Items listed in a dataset
= = = = =

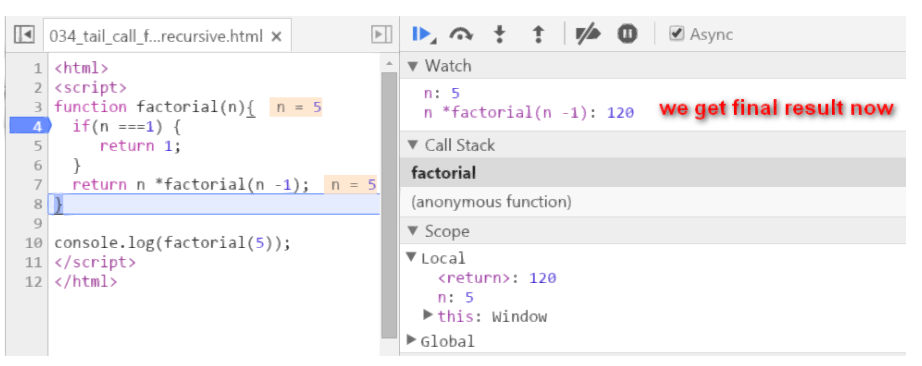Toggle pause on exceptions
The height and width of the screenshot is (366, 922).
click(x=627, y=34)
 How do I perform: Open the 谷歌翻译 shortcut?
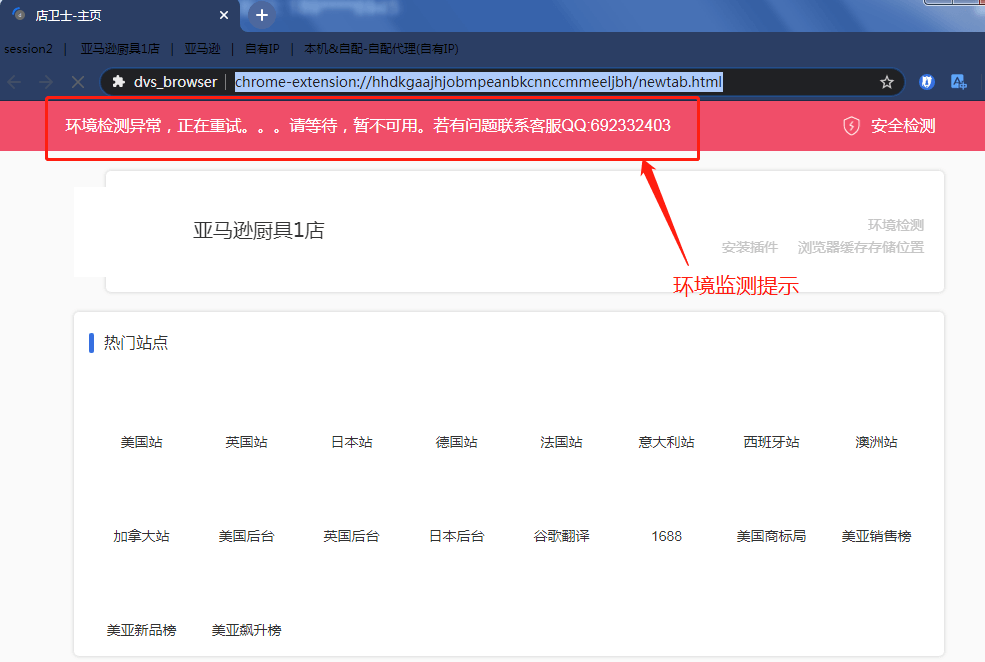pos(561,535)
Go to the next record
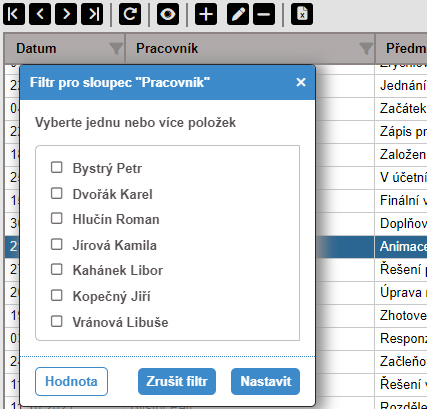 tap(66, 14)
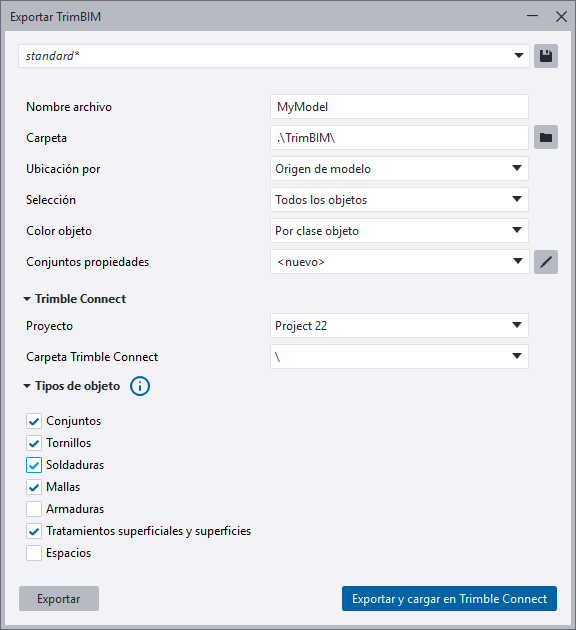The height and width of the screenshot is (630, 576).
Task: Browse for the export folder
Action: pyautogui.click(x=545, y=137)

= = = = =

What is needed: Skip all pictures. Copy exactly the lines from the one containing "How do I perform: Open the 谷歌翻译 shortcut?" through the end of the records, both ends included.

Completed exercise:
 How do I perform: Open the 谷歌翻译 shortcut?
pos(561,535)
Go to the next record
 tap(66, 14)
The height and width of the screenshot is (630, 576).
Task: Browse for the export folder
Action: pyautogui.click(x=545, y=137)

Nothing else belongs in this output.